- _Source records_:
-------------------------
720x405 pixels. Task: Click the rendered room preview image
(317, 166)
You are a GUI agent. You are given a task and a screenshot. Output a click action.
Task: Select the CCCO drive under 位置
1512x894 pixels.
-------------------------
- _What the task asks_: All records shown above are to be output exactly.

- _Exercise response_:
720x405 pixels. Task: Click the rendered room preview image
(317, 166)
You are a GUI agent. You are given a task and a screenshot. Output a click action.
Task: Select the CCCO drive under 位置
1512x894 pixels.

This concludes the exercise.